Working data section start

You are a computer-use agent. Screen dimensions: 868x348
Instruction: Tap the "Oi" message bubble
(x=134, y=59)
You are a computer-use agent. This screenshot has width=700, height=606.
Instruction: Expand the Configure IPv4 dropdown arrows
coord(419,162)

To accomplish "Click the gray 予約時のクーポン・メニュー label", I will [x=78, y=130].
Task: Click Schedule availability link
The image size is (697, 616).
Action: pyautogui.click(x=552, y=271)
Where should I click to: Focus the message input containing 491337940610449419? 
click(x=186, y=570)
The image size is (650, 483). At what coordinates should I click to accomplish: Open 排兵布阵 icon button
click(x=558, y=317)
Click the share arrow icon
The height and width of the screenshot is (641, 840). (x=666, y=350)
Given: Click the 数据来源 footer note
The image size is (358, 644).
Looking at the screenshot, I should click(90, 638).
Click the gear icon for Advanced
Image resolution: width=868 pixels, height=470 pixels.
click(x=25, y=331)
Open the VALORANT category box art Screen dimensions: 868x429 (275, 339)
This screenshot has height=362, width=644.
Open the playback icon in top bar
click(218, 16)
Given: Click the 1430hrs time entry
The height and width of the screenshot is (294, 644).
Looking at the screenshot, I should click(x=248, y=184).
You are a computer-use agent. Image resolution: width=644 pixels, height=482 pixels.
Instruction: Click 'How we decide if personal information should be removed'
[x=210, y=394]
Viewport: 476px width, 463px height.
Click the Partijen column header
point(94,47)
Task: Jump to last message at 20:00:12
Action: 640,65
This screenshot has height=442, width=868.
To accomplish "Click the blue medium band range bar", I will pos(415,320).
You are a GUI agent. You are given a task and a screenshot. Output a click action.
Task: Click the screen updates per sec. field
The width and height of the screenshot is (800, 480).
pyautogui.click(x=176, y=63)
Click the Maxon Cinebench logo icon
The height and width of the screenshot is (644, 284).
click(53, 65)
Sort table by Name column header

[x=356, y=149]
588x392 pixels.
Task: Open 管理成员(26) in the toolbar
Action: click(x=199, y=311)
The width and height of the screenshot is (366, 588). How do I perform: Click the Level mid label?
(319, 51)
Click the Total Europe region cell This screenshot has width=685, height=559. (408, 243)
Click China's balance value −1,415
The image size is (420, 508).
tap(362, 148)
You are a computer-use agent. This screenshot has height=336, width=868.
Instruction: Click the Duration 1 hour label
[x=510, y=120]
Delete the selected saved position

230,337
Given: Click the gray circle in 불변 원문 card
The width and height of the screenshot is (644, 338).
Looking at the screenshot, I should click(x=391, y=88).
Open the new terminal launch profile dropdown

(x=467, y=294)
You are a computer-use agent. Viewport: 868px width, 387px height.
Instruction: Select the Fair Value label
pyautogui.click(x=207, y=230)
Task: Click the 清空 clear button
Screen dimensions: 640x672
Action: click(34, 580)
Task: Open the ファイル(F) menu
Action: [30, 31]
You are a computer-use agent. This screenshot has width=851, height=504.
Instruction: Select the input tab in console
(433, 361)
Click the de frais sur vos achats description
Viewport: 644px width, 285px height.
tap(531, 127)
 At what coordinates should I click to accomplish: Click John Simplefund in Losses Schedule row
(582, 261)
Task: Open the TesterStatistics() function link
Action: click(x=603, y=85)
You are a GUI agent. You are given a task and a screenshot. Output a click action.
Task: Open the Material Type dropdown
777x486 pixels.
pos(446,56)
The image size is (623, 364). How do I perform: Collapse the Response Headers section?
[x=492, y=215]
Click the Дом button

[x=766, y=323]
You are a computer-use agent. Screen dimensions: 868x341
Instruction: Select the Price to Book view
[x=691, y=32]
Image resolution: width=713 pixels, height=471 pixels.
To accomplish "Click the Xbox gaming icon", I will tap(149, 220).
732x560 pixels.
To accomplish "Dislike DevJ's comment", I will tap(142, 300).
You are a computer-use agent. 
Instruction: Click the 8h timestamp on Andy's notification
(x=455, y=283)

Working data section end

» Required action
Everything above from the line containing "Task: Click the 清空 clear button" down to the line containing "Click the de frais sur vos achats description" should be copied exactly, both end lines included, and nothing else.

» Result for this task
Task: Click the 清空 clear button
Screen dimensions: 640x672
Action: click(34, 580)
Task: Open the ファイル(F) menu
Action: [30, 31]
You are a computer-use agent. This screenshot has width=851, height=504.
Instruction: Select the input tab in console
(433, 361)
Click the de frais sur vos achats description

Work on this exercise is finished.